But perhaps she is not running away from something but towards something. Where to? She probably doesn’t even know this herself. First pulled this way, then that way, her attention is drawn towards the noises and flashing lights, special offers and signs on sale. People pulling at her sleeve and whispering in her ear, her phone buzzing and singing, the screen lighting up with a merry-go-round of messages. Follow her now, stay close to her!

‘When I set out to come here, I mean, here generally, to this town, ten days ago,’ writes Dostoevsky in Demons through the revolutionary Pyotr Stepanovich, ‘I decided, of course, to adopt a role. The best would be no role at all, just one’s own person, isn’t that so? Nothing is more cunning than one’s own person, because no one will believe you.’ If only things were so simple. Just to be one’s own person without concern about who that person is, about who is adopting a role and who is not and without the need to be known and appreciated by anyone.

Almost two hundred years after Demons, it has become doctrine to find, be and stay true to yourself. No one really knows how this is accomplished, however. After all you are also expected to continually rise above yourself and reinvent yourself, again and again. We live in a performance society wherein you design your identity and play different roles in different contexts. Context collapse looms, as you act a role that doesn’t match your public at that particular moment, when for instance a photo of you partying surfaces on your boss’s timeline. And if you can’t manage to act out the performance meticulously, like a magic trick, it’s your own fault, you are obviously incompetent. Being one’s own person so that no one will believe it? I would rather adopt the role of someone else, in the hope that someone, anyone, will believe that it is me.

In Sheila Heti’s novel How should a Person Be? the main character, Sheila, laments: ‘You can admire anyone for being themselves. It’s hard not to, when everyone’s so good at it.’ There’s one exception, one person who is not good at being themselves: Sheila herself. Of course, we all think this: as I follow a shadow that vaguely resembles myself, people around me seem to sail through life with envious ease. How do they manage it? How do they stay themselves without any problems, while I have no idea who my own person is?

To answer the question set forth in the title of the novel, Sheila turns to the people around her: friends, boyfriends, artists, career coaches, therapists. She transcribes emails, records conversations, flips through the pages of books and makes an attempt to write. Who she is, how and what she should be, be it hairdresser, queen of blowjobs, playwright, wife or recreational drug user, she does not know.

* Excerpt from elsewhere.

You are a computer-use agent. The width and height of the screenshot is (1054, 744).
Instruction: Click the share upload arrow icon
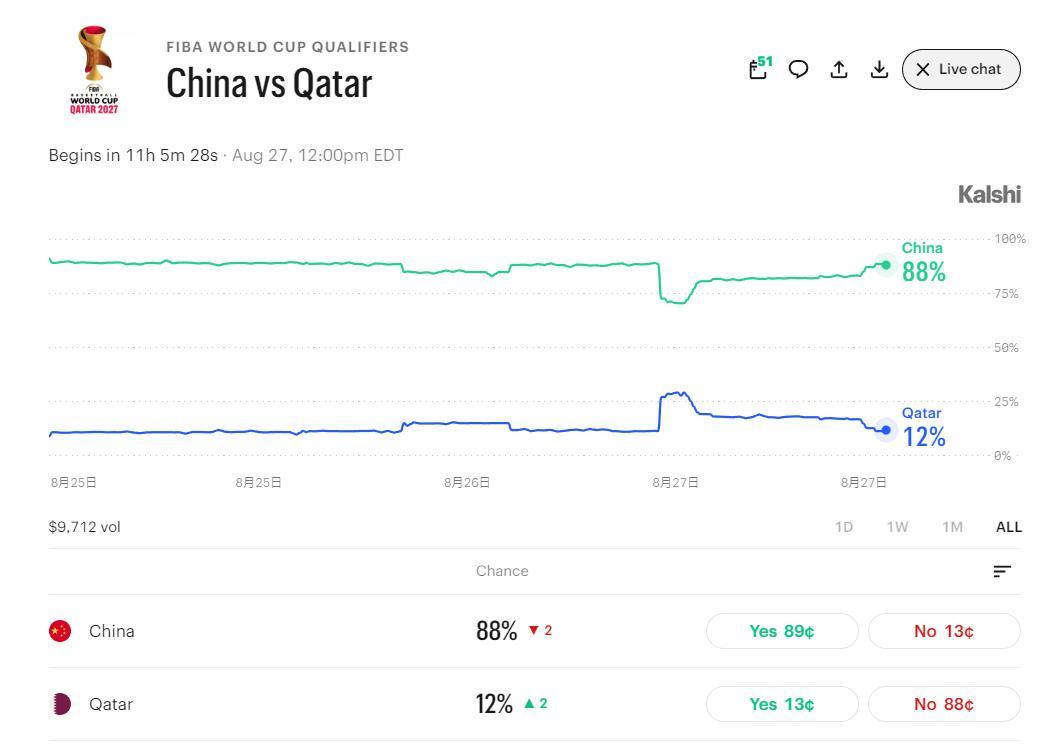pos(839,69)
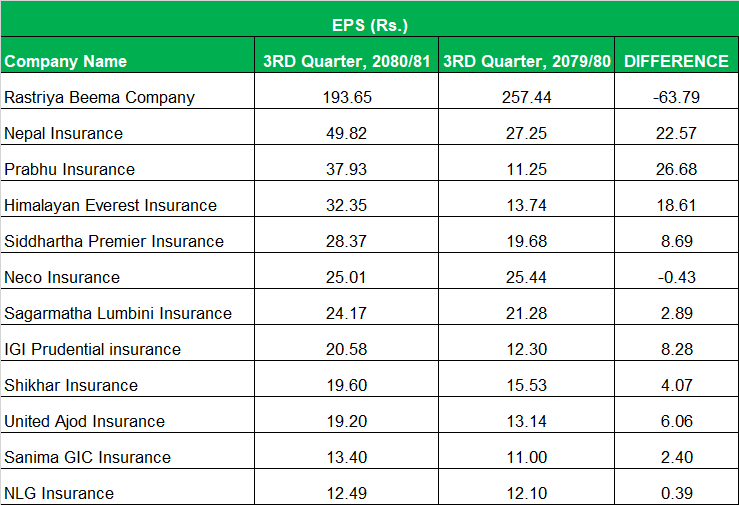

Adopting a role for yourself, like Pyotr put it, may on reflection be an adequate description of modern life. What is the self, after all? Nobody really knows. Self-help gurus claim it is becoming and manifold and at the same time it exists in its authentic form; it is both dependent and ideally autonomous. You can never completely coincide with the self, never grasp it completely, but you can at least try to stay close to it. The self is a useful illusion – one talks about it as if it exists, and that’s really all one can say about it.

By extension, this applies to the rest of reality too. Reality is reclining out of focus, it hides behind stories, images, interpretations, make-believe and perversion. ‘Reality’ is only one of the many contexts (and a boring one at that) in a world which is saturated with photos, videos, sounds, music, whispered, shouted and written words, language and signs, links, screens, buttons, interactive installations, acceleration and amnesia. In the post-digital condition it seems the world and reality irreversibly drift apart.



Maarten van Riel,


‘Post-digital’ doesn’t mean that the digital era is behind us. The concept heralds a new phase wherein the digital has become self-evident, hardly distinct from the ‘non-digital’. The digital turn has been accomplished, there’s no way back. You’ll just have to put up with it, just like you live with the neutrinos that rage, billions per second, through the material body which is yours.

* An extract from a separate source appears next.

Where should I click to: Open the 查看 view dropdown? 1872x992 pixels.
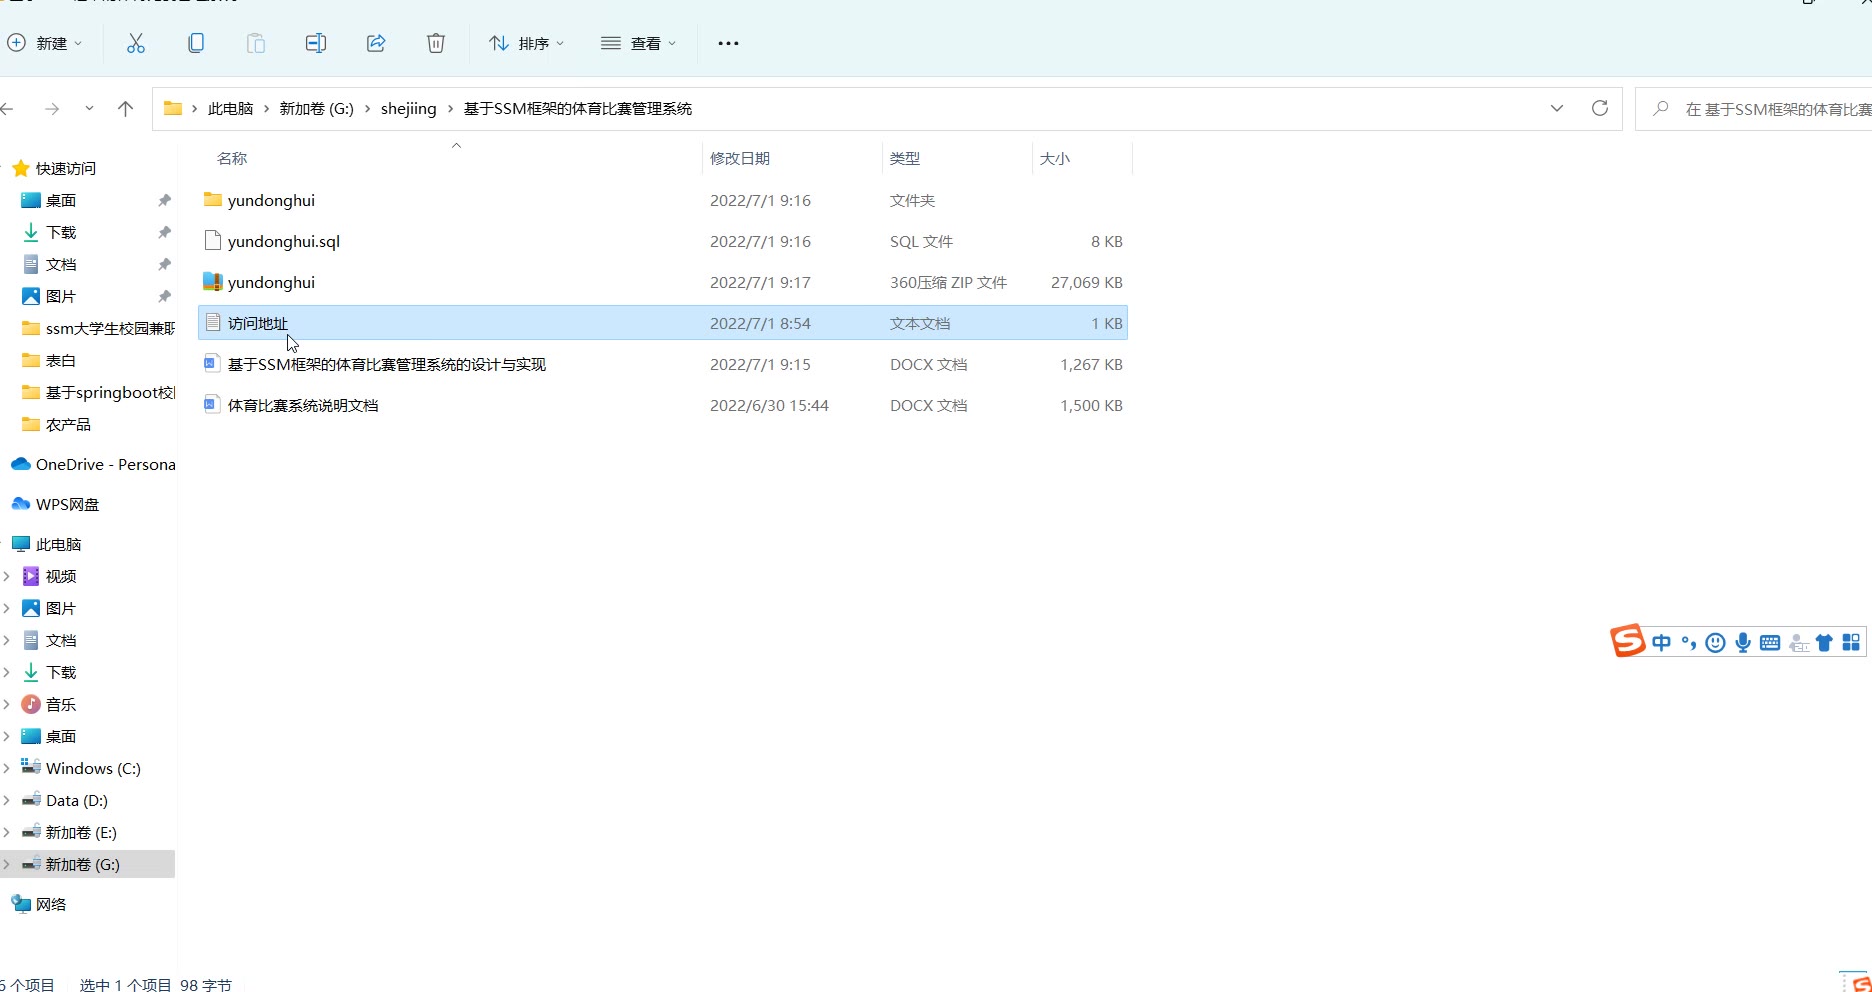coord(639,43)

In the post-digital, reality, has also become difficult to recognize, just like the self. At the same time, it can’t be avoided either. It seems we are obsessed with reality but before everything, the (social) media are already there, making an act of it, a story, an anecdote. In a comment on the Dutch poetry blog ooteoote, poet Maarten van der Graaff wrote the following reaction in a discussion that arose around one of his poems: ‘Even if I resist, the world in which I exist invades my language, even with only a slight cough, and that world, next to so many other and far worse things, can be mundane and exhibitionistic (...) This is no joke to me, nor some trendy influence, it is a phenomenon that drives me to despair sometimes.’

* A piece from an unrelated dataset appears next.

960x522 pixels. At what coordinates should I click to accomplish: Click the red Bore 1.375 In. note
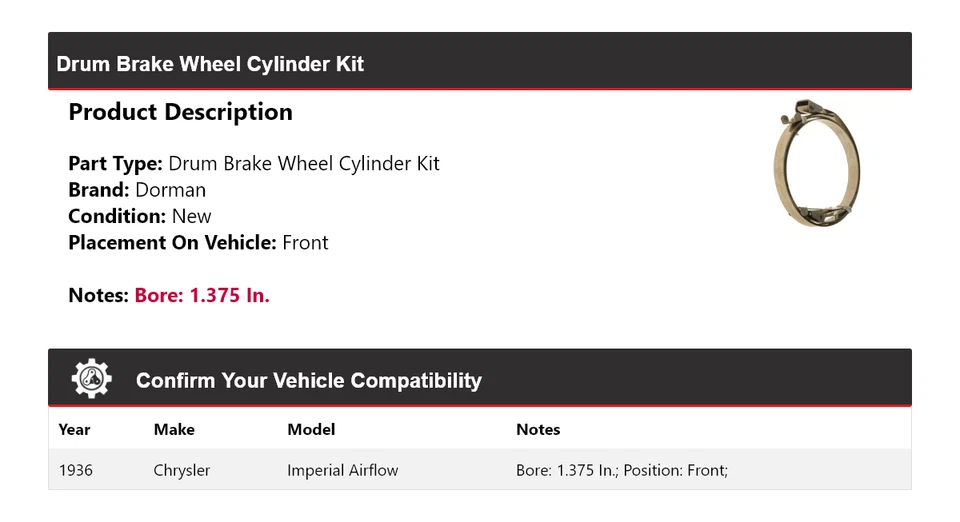202,295
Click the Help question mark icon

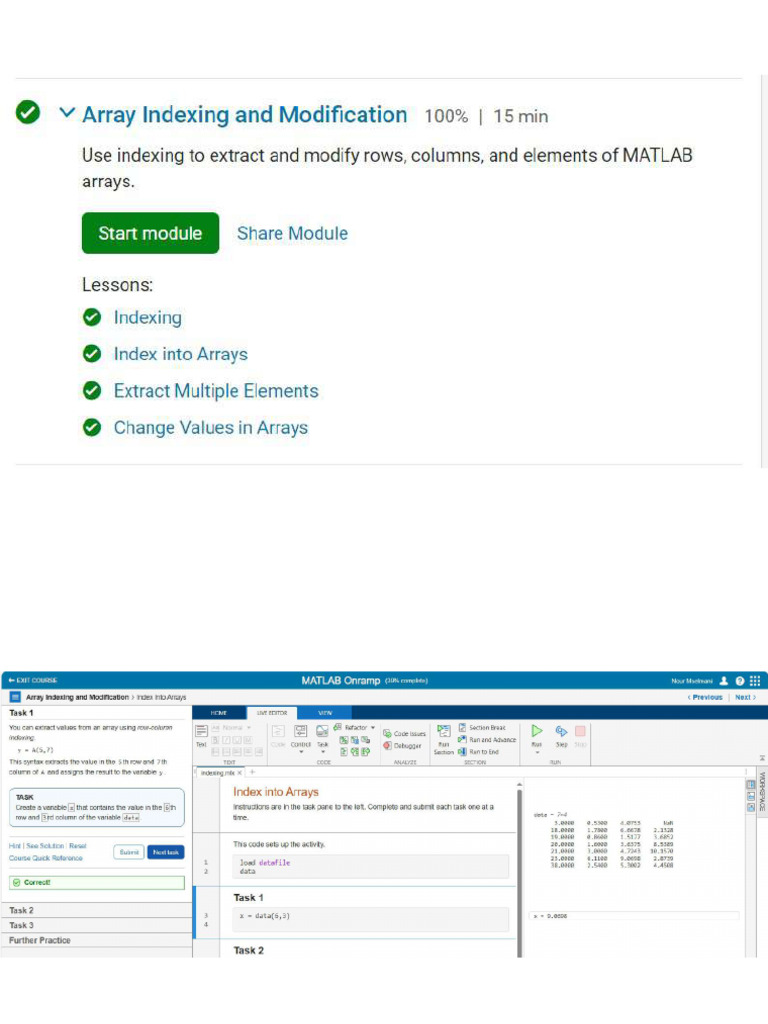pyautogui.click(x=740, y=680)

The world will always permeate the language of poets, but since the rise of the web, something has changed. There used to be a kind of delay in contact, and also it happened only by invitation – through the newspapers, TV, during dinners with friends, in the pub, at school or on the streets. Now that world is constantly available, at your fingertips, ready to be consumed in real time and acting intrusive when left unattended for too long. The world reveals itself through your screen, like a party crasher who immediately starts overbearing the party. And from all these screens, from the traditional to the new, language can be heard. In another comment Van Der Graaff describes a snapshot of that world and how it entered his poem:

In this case, sentences from a episode of MTV Made invade the intimate scene between two lovers. The trivial words speak to me of a world of desire and tragedy. For example, in the concluding scene of the episode, a boy says to a girl: “I want you to feel free again.” Perhaps it is a gesture of kindness but the girl doubts his intentions. She suspects he has a hidden agenda and says: “what a good excuse.” These are no trendy phrases to me. The imperative “play it cool” is pretty creepy if you think a bit about its implications. Someone who always wants to play it cool, could look at everything they see in the world and say “what a good excuse”.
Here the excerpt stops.